It was about the third story in the newcast one evening this past week, a few pages into most newspapers, and this Sunday it was below the line in the “Week in Review” in the New York Times. The story read that the assumption that each American generation would outlive the preceeding may not be true for all Americans. Since 1933 the average American lived to 61 years. In 2005 the average age had climbed to 78 years. A remarkable gain (only 42nd in the world though), but this seemingly ever increasing trend may have stopped and even reversed for some. Yes, rising obesity rates, smoking, sedentary lifestyles, and pollution have slowed life spans, but it was thought that cardiac advances, medical miracles, better food supplies, and the ever advancing human condition outweighed our bad habits. But what the report out of Harvard, and published in PLoS Medicine, shows is that there is an increasing lifespan disparity between the poor and the rich despite our bad habits. The “least deprived” don’t see this dying young trend, but the “most deprived” do. This gap has always been present. Wealth is a known indicator – along with education – for improved health, but the gap between the two groups has been growing. Since 1983 the gap has grown by 3.3 years in women and 5.4 years in men. In large swaths of the country the life span is shrinking. The concentration of this trend is located in the deep south, Appalachia, and around the southern Mississippi River. The map says it all and it is disturbing. As the New York Times points out – these findings give creedence to John Edwards stump speech, “Two Americas.” The second America can now expect to live shorter lives than their parents.
Two side notes:
The Congressional Budget Office (CBO) backed up much of this research. The CBO pointed out that the social security benefit is becoming less and less progressive as the rich live longer and reap more benefits, while the poor die younger seeing less benefits.
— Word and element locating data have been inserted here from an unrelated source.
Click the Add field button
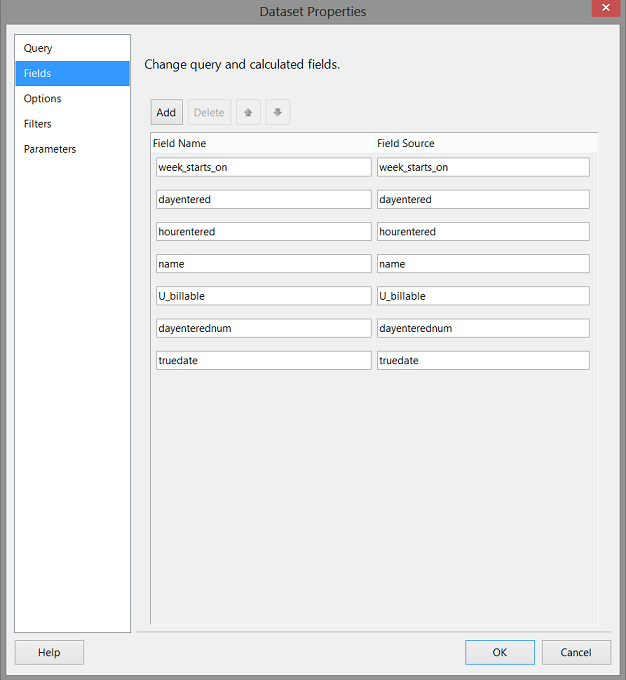 point(166,113)
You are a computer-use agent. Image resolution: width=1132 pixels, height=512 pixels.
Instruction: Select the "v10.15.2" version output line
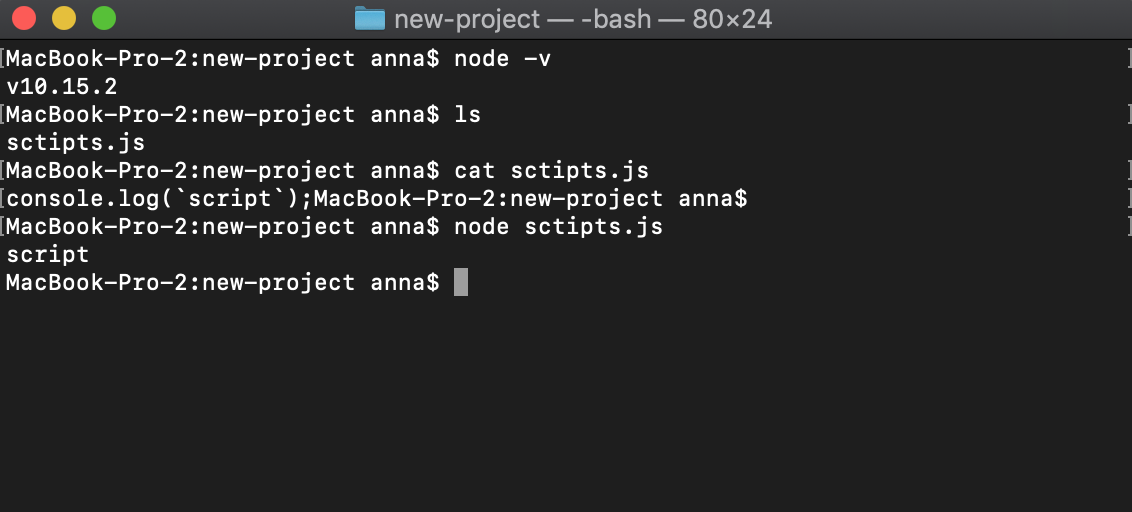pos(61,87)
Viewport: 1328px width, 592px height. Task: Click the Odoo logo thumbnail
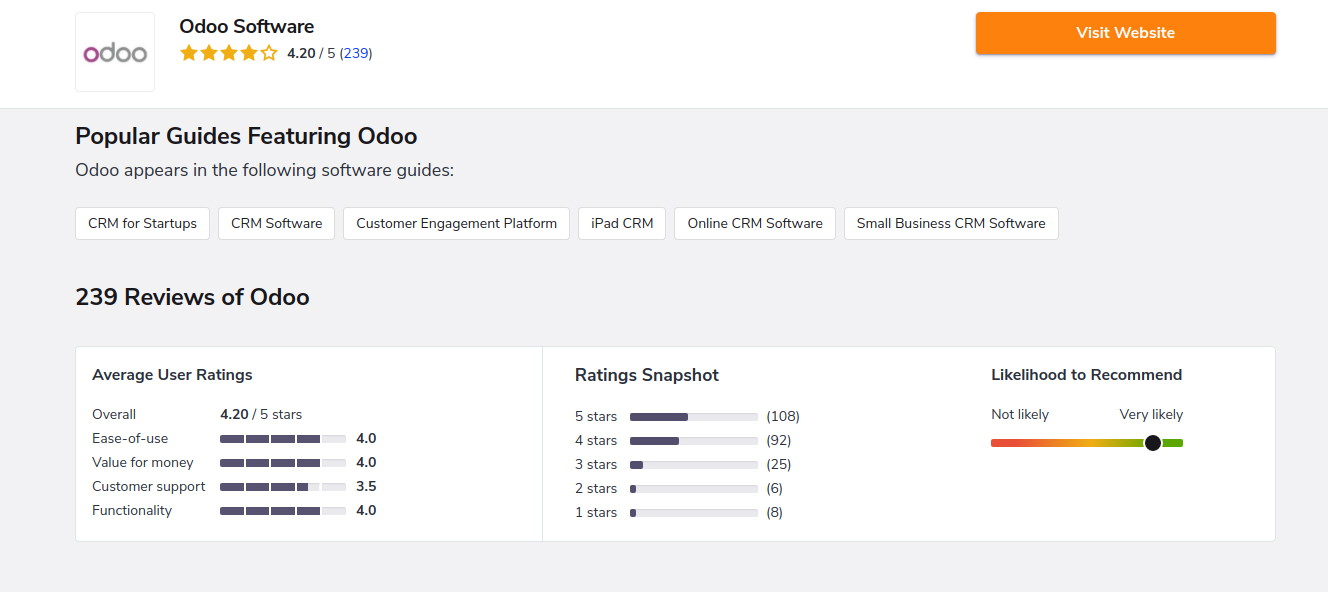pos(115,52)
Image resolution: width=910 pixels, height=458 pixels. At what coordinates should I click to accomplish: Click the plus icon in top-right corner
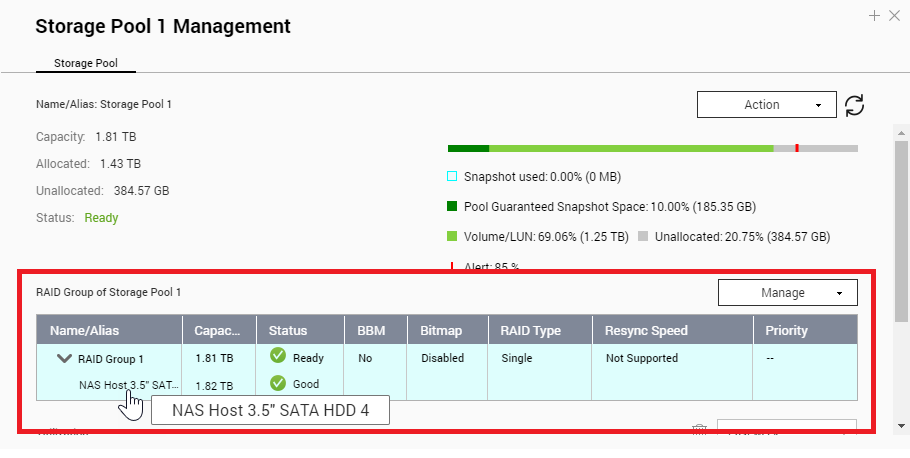coord(874,15)
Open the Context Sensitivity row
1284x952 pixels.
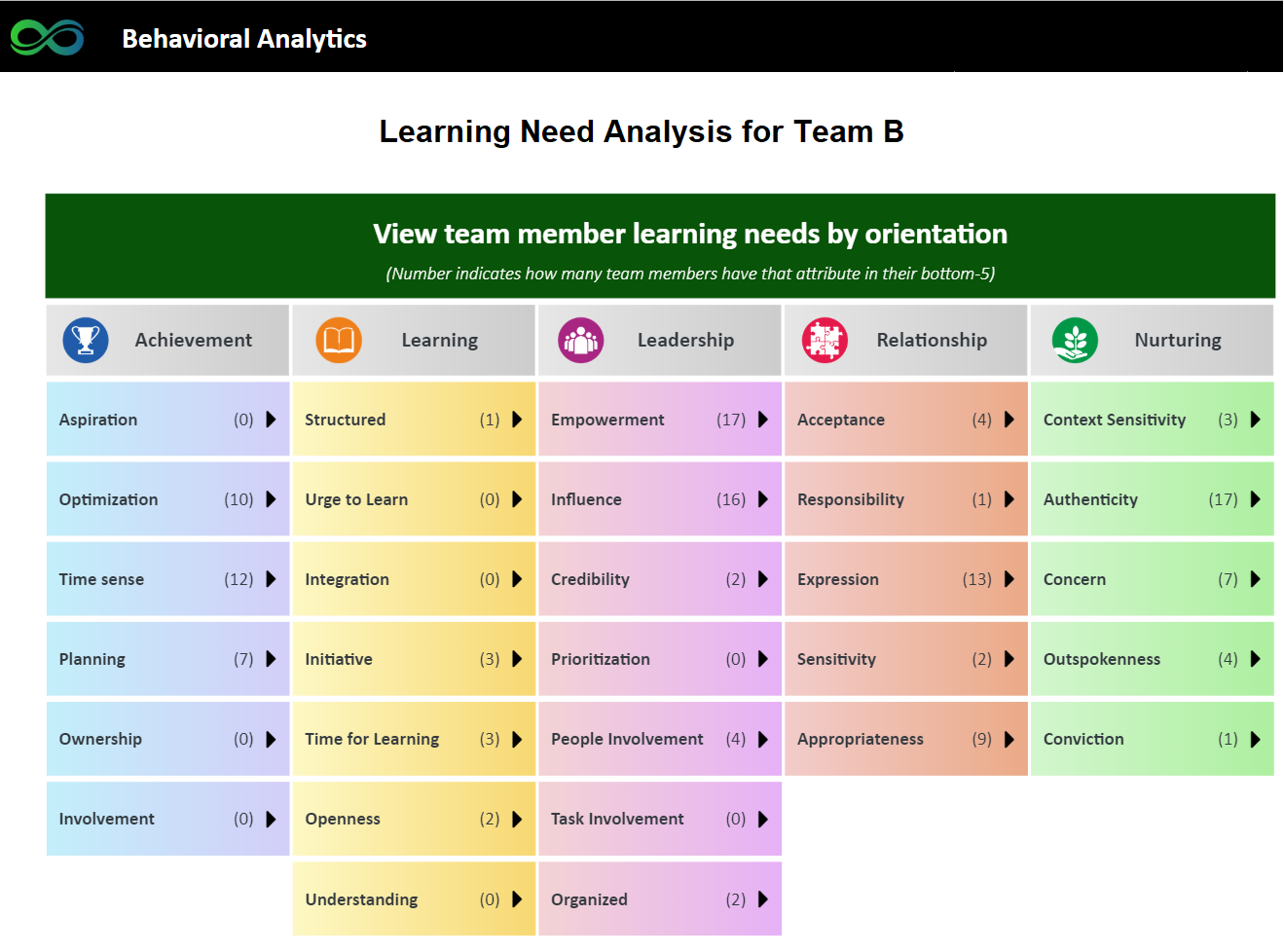pos(1153,420)
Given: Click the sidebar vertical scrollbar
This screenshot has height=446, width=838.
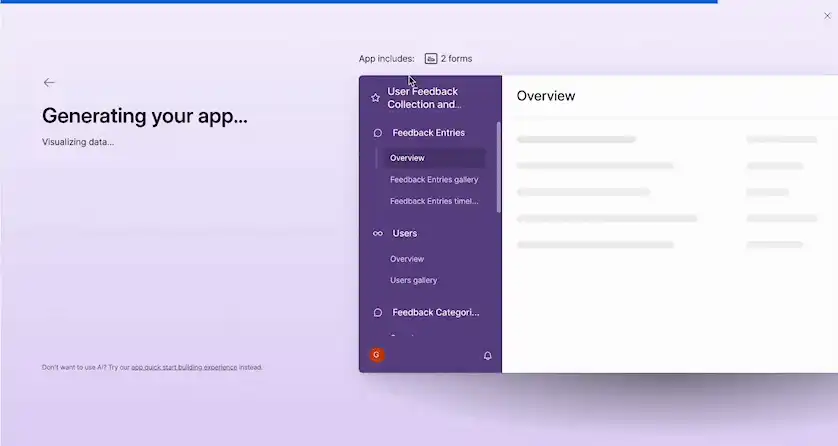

Countries with large wealth discrepancy (large gap between the richest and the poorest), regardless of overall wealth, do worse on almost all measures of health than those countries that have smaller wealth discrepancies. Further, the richest in America are sicker than the richest in more equitable societies. What does this say about or values, priorities, and way of life? I’ll leave that for discussions, but it gives one pause to think that maybe our “survival of the fittest” mentality has its downside.